Short problem:
Can you switch every "Task" to "Goal" in the rows from the start through the line holding "coord(232,590)", inclusive, and leave everything else in those lines unchanged?

Entries from a dataset:

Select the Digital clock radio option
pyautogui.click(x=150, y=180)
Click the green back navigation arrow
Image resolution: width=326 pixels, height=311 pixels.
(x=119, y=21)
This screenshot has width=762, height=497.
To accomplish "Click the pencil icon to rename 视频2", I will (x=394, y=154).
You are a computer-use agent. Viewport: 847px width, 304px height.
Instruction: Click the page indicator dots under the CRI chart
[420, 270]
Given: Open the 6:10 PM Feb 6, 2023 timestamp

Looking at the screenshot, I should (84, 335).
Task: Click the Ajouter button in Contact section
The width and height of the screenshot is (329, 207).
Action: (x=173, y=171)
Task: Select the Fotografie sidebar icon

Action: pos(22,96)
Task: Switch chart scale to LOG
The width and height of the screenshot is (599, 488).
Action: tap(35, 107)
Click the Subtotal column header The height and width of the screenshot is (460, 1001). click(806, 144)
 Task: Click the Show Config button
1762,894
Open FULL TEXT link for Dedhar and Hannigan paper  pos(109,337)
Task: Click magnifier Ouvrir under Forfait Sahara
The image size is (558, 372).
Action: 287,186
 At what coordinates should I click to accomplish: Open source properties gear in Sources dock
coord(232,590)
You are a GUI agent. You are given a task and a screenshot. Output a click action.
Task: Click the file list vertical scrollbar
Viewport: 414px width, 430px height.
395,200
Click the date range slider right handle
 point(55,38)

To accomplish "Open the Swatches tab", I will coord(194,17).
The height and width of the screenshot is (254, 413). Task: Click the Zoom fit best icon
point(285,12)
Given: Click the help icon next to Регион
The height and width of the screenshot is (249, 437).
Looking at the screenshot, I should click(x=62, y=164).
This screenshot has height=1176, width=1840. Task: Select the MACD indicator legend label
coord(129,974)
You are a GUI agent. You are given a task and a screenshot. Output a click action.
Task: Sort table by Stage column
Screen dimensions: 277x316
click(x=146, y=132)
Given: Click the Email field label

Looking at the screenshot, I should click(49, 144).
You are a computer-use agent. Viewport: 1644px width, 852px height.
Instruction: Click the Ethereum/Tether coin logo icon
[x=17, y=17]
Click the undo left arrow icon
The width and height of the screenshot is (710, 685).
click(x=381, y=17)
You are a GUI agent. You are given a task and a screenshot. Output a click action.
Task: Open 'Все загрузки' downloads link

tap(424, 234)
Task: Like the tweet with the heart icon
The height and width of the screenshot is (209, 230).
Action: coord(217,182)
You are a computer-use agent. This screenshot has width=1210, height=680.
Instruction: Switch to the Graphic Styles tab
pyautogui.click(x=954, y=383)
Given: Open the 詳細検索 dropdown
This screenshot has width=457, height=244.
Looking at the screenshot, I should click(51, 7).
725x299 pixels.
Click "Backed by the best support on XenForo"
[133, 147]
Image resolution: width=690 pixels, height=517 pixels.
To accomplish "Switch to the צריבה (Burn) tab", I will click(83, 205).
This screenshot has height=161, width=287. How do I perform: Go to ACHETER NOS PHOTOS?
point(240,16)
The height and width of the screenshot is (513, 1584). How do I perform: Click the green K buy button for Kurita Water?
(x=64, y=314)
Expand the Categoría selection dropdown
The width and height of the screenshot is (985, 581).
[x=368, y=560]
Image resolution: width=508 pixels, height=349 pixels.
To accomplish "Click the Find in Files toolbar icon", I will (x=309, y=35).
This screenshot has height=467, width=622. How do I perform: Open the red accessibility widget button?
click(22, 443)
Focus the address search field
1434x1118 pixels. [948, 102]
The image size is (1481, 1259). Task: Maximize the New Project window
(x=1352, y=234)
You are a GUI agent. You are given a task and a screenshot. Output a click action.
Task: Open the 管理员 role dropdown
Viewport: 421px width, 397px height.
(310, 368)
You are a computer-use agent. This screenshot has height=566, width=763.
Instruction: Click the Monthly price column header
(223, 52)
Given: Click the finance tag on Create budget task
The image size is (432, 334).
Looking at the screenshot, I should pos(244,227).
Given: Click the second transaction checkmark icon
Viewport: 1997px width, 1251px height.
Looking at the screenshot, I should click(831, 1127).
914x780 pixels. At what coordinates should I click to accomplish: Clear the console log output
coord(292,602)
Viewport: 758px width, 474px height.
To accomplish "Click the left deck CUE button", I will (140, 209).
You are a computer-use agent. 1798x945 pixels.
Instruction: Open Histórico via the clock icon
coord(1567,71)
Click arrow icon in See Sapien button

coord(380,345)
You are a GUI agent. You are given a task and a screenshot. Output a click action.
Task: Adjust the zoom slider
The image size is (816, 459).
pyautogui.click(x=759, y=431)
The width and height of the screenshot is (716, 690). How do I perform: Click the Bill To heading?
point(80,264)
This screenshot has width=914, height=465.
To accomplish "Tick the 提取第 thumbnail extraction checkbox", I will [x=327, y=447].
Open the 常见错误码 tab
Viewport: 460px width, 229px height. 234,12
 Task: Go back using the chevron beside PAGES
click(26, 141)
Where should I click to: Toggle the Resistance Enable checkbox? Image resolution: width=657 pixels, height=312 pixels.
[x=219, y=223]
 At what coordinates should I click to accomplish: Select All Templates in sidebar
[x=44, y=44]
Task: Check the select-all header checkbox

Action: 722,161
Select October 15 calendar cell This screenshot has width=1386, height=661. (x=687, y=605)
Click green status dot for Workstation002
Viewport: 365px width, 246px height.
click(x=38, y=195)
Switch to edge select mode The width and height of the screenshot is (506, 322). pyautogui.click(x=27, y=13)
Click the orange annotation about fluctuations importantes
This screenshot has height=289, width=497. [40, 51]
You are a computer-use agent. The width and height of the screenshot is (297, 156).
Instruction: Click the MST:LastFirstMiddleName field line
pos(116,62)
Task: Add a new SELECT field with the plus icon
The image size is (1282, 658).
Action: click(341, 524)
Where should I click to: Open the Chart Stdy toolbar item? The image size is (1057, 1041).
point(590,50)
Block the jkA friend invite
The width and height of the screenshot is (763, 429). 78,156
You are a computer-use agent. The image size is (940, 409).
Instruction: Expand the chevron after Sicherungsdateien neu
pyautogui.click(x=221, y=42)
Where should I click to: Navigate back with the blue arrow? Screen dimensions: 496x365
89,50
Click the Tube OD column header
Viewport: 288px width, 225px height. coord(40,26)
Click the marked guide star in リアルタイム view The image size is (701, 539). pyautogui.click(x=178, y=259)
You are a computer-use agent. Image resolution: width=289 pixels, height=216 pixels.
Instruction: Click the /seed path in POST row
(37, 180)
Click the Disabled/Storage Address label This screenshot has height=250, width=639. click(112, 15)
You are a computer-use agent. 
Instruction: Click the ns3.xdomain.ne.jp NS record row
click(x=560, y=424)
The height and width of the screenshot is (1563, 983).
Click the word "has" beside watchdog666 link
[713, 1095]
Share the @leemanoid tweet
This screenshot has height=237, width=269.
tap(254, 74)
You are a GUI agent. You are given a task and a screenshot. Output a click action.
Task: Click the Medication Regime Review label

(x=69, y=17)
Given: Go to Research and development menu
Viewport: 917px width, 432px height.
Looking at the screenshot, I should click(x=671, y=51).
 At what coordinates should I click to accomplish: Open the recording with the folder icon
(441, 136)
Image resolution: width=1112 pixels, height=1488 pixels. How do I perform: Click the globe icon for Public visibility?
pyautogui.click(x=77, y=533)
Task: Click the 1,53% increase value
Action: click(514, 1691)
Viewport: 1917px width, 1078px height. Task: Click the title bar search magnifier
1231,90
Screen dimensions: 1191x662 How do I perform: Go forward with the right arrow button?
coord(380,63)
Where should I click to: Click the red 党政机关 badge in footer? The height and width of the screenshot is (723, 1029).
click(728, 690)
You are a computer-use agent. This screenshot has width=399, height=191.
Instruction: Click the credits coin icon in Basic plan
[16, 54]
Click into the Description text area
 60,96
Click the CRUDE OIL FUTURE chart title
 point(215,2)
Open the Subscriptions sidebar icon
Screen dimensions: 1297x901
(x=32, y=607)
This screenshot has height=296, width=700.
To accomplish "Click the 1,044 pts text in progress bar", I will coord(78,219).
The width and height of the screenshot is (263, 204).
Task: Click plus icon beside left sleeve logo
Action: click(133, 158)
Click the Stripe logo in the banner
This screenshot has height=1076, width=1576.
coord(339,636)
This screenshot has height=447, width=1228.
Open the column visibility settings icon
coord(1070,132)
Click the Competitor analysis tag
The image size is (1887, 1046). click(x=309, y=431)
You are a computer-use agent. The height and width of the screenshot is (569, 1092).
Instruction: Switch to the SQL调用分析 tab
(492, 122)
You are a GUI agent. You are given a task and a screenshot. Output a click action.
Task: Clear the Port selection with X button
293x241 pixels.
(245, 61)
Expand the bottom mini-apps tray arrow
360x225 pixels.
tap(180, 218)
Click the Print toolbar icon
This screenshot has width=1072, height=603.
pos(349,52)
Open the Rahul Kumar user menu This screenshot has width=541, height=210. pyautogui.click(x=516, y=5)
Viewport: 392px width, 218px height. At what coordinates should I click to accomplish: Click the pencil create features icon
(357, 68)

Answer below:
Select the Digital clock radio option
pyautogui.click(x=150, y=180)
Click the green back navigation arrow
Image resolution: width=326 pixels, height=311 pixels.
(x=119, y=21)
This screenshot has width=762, height=497.
To accomplish "Click the pencil icon to rename 视频2", I will (x=394, y=154).
You are a computer-use agent. Viewport: 847px width, 304px height.
Instruction: Click the page indicator dots under the CRI chart
[420, 270]
Given: Open the 6:10 PM Feb 6, 2023 timestamp

Looking at the screenshot, I should (84, 335).
Goal: Click the Ajouter button in Contact section
The width and height of the screenshot is (329, 207).
Action: (x=173, y=171)
Goal: Select the Fotografie sidebar icon

Action: pos(22,96)
Goal: Switch chart scale to LOG
The width and height of the screenshot is (599, 488).
Action: tap(35, 107)
Click the Subtotal column header The height and width of the screenshot is (460, 1001). click(806, 144)
 Goal: Click the Show Config button
1762,894
Open FULL TEXT link for Dedhar and Hannigan paper  pos(109,337)
Goal: Click magnifier Ouvrir under Forfait Sahara
The image size is (558, 372).
Action: 287,186
 At what coordinates should I click to accomplish: Open source properties gear in Sources dock
coord(232,590)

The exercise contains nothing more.